2009-07-07 21:05:07 | 日記
ブログ原稿「一柱寺について」その1


2005年8月に、ハノイ旅行をしたことは、以前、ブログに記した。
その際に訪れた印象的な観光地について、解説を加えてみたい。今回は、ベトナム李朝(1010-1225)の仏教建造物で、有名な一柱寺を取上げてみたい。

一柱寺は、観光ガイド『地球の歩き方』などで真っ先に紹介されるほど、ハノイでは是非とも見ておきたい観光スポットである。その歴史はハノイの歴史とともにある。

『地球の歩き方 93 ベトナム』には、次のような説明がある(ダイヤモンド社、2001年、87頁)。
「一柱寺 Chua Mot Cot
李朝の太宗(リー・タイ・トン)が1049年に創建した寺(延祐寺)で、1本の柱の上に仏堂をのせたユニークな形から、この名で呼び親しまれている。
先の太宗は蓮華の上で子供を抱いた観音菩薩の夢を見てからまもなく子供を授かった。
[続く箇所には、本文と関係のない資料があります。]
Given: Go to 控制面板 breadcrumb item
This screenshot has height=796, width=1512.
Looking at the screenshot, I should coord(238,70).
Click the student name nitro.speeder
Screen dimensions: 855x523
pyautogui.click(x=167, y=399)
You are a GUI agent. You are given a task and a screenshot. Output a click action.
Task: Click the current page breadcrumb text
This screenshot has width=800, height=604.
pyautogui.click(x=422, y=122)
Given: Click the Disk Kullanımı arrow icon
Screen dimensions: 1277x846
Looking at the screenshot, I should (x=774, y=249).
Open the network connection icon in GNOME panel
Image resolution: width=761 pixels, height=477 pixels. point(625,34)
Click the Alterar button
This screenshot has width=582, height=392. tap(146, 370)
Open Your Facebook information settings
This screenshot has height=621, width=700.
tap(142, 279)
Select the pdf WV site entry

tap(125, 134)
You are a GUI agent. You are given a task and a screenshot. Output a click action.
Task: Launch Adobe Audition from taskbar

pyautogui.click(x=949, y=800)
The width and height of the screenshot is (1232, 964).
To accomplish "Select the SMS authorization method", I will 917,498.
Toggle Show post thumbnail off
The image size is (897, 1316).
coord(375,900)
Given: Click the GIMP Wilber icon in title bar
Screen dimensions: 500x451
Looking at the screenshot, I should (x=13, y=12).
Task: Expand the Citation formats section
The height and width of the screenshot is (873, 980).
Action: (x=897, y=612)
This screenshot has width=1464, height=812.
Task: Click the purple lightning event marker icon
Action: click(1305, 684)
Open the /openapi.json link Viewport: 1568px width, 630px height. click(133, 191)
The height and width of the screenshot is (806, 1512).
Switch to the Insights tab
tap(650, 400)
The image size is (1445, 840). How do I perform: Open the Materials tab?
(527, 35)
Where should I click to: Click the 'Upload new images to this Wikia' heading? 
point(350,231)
太宗は夢の観音に感謝し、ハスの花に見立ててこの寺を建てたと言い伝えられている。仏堂は小さいがベトナムを代表する古刹であり、ハス池の中に浮かび立つ優雅な姿はハノイのシンボルの一つ。」とある。

最初に、私が撮影した一柱寺の写真を載せておく。一柱寺を外から眺めた全体像と、内部の観音像の写真である。






まずは 一柱寺の位置についてだが、日本ではお寺というと、森に囲まれた静寂の中にたたずむというイメージがある。少し古いが和辻哲郎の『古寺巡礼』の記述が思い出される。しかし一柱寺はそうではない。いわゆる「現代」と隣り合わせである。その「現代」とはホー・チ・ミン博物館(Bao Tang Ho Chi Minh)やホー・チ・ミン廟(Lang Chu Tich Ho Chi Minh)、そしてバーディン広場(Quang Truong Ba Dinh) をさす。

一柱寺のすぐ近くにあるホー・チ・ミン博物館は、ホー・チ・ミン生誕100周年を記念して、1990年5月19日にオープンした。主席の生涯と業績に関する豊富な資料が展示されてある。その白亜の建物は斬新なデザインである。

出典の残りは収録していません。